Material to process:
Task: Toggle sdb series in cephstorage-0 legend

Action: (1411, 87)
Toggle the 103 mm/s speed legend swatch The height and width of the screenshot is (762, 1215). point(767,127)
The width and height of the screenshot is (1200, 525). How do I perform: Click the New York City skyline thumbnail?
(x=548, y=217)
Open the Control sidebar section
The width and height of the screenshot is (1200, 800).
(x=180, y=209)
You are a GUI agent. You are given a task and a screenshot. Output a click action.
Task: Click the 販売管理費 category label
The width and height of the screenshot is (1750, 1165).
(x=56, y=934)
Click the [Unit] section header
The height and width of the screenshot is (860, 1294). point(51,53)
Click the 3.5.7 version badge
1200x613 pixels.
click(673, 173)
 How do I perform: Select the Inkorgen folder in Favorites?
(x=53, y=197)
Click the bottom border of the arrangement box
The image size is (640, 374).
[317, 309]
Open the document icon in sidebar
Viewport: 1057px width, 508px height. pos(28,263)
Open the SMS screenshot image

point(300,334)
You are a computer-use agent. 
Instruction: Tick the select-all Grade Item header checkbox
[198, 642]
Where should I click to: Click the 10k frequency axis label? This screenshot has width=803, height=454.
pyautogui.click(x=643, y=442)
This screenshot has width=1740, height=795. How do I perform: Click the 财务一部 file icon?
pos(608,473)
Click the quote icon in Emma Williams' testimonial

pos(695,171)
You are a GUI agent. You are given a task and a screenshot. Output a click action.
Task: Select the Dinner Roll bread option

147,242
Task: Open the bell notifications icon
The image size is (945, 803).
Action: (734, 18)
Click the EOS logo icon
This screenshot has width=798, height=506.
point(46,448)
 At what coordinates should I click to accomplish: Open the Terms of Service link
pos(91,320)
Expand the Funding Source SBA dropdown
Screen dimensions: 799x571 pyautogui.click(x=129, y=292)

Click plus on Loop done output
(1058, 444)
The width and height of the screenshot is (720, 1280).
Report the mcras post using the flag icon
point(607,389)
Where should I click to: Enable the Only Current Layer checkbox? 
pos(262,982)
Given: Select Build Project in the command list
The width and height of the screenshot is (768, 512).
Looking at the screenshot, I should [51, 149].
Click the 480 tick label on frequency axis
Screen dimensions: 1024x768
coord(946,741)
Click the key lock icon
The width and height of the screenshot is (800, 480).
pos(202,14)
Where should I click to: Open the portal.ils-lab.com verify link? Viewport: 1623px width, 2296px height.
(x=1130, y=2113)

Task to carry out: Everything in the listing above should be duplicated exactly.

Answer to this exercise:
Task: Toggle sdb series in cephstorage-0 legend

Action: (1411, 87)
Toggle the 103 mm/s speed legend swatch The height and width of the screenshot is (762, 1215). point(767,127)
The width and height of the screenshot is (1200, 525). How do I perform: Click the New York City skyline thumbnail?
(x=548, y=217)
Open the Control sidebar section
The width and height of the screenshot is (1200, 800).
(x=180, y=209)
You are a GUI agent. You are given a task and a screenshot. Output a click action.
Task: Click the 販売管理費 category label
The width and height of the screenshot is (1750, 1165).
(x=56, y=934)
Click the [Unit] section header
The height and width of the screenshot is (860, 1294). point(51,53)
Click the 3.5.7 version badge
1200x613 pixels.
click(673, 173)
 How do I perform: Select the Inkorgen folder in Favorites?
(x=53, y=197)
Click the bottom border of the arrangement box
The image size is (640, 374).
[317, 309]
Open the document icon in sidebar
Viewport: 1057px width, 508px height. pos(28,263)
Open the SMS screenshot image

point(300,334)
You are a computer-use agent. 
Instruction: Tick the select-all Grade Item header checkbox
[198, 642]
Where should I click to: Click the 10k frequency axis label? This screenshot has width=803, height=454.
pyautogui.click(x=643, y=442)
This screenshot has width=1740, height=795. How do I perform: Click the 财务一部 file icon?
pos(608,473)
Click the quote icon in Emma Williams' testimonial

pos(695,171)
You are a GUI agent. You are given a task and a screenshot. Output a click action.
Task: Select the Dinner Roll bread option

147,242
Task: Open the bell notifications icon
The image size is (945, 803).
Action: (734, 18)
Click the EOS logo icon
This screenshot has width=798, height=506.
point(46,448)
 At what coordinates should I click to accomplish: Open the Terms of Service link
pos(91,320)
Expand the Funding Source SBA dropdown
Screen dimensions: 799x571 pyautogui.click(x=129, y=292)

Click plus on Loop done output
(1058, 444)
The width and height of the screenshot is (720, 1280).
Report the mcras post using the flag icon
point(607,389)
Where should I click to: Enable the Only Current Layer checkbox? 
pos(262,982)
Given: Select Build Project in the command list
The width and height of the screenshot is (768, 512).
Looking at the screenshot, I should [51, 149].
Click the 480 tick label on frequency axis
Screen dimensions: 1024x768
coord(946,741)
Click the key lock icon
The width and height of the screenshot is (800, 480).
pos(202,14)
Where should I click to: Open the portal.ils-lab.com verify link? Viewport: 1623px width, 2296px height.
(x=1130, y=2113)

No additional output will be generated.